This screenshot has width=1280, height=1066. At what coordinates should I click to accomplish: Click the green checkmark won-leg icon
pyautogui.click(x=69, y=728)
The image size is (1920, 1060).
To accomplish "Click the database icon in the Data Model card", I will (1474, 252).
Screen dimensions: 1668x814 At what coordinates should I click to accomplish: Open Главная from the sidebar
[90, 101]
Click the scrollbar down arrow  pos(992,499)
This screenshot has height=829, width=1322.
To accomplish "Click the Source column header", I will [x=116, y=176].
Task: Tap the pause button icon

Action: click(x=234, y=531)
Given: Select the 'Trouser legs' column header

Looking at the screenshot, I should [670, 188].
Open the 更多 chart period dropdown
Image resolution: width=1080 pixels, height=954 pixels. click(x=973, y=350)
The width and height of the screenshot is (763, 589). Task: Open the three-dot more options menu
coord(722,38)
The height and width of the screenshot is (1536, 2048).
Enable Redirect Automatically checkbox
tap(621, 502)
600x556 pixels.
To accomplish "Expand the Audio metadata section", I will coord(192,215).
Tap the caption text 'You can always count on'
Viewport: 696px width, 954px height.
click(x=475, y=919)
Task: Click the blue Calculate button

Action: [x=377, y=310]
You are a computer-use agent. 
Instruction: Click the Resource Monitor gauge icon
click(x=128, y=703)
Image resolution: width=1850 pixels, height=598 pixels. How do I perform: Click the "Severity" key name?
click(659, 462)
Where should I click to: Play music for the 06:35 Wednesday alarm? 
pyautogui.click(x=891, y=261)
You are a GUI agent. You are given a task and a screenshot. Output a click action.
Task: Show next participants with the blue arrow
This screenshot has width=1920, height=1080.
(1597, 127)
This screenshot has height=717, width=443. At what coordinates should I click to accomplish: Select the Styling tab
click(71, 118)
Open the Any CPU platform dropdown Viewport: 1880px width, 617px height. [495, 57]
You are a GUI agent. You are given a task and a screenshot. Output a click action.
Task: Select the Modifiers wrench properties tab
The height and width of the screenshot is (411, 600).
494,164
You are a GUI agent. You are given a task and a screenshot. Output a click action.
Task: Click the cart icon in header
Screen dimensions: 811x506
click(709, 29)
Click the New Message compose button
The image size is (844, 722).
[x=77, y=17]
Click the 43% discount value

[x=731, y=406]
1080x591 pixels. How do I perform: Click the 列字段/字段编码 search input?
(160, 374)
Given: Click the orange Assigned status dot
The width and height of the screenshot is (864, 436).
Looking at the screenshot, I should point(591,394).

**Aim of the exercise**.
Turn the stretch of records from the line containing "Given: Click the orange Assigned status dot" through the end of the records into a two-column CSV with the columns instruction and response, one row per request. Put each field in quotes and replace any line breaks with spaces.

**Response to the exercise**.
instruction,response
"Given: Click the orange Assigned status dot The width and height of the screenshot is (864, 436).","Looking at the screenshot, I should point(591,394)."